Description: Three limestone blocks.
Text:
Inscribed on the exposed face. The six blocks
immediately to the right of this are lost or damaged; the two blocks that follow survive and are uninscribed
so that only c.18 letters can be restored.
Letters: Large letters; probably Augustan.
Date: Probably Augustan
Findspot:
Cyrene:
Caesareum: found in 1941,
Original location: Findspot.
Last recorded location:
Restored on the external face of the south wall, at the west end, in the uppermost course where they are
inaccessible to close examination.
English translation
Translation by: Editors
On behalf of Rome [---]
Commentary
Since we know the building was called Caesareum, from C.4, and cf. C.7, this text perhaps included the name Caesar, e.g. [καὶ θεῶ Καίσαρος] or [καὶ Καίσαρος Σεβαστῶ] or, perhaps [καὶ Καίσαρος διαμονᾶς] on the analogy of SEG 11.923, lines 28f. which prescribed sacrifices in the Caesareum at Gytheum and IEph 412 (available at PHI 247977) which gives the dedication of the Augusteum at Ephesus.

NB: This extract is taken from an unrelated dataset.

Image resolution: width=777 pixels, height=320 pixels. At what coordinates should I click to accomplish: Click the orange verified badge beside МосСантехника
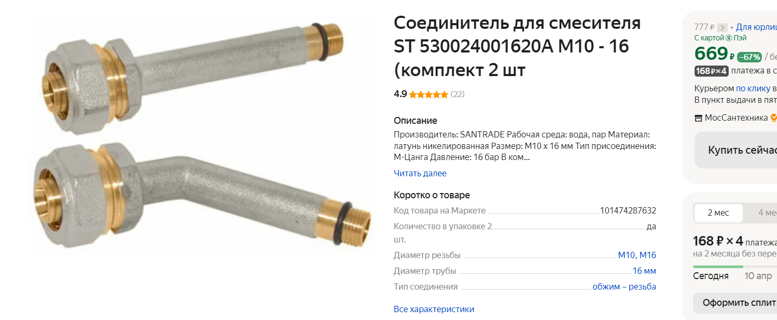(774, 118)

If the letter-forms are correctly dated this is the oldest inscription to survive from the Caesareum and may be a record of the original dedication of the building as a centre of imperial cult. For another Caesareum in Cyrenaica, see P.323 at Ptolemais.
Bibliography: Reynolds, 1958, I, p.159, whence SEG 17.803, PHI 324416, AE 1960.265; Gasperini, 1971, C.10 and fig. 14.
Text constituted from: Transcription (Reynolds).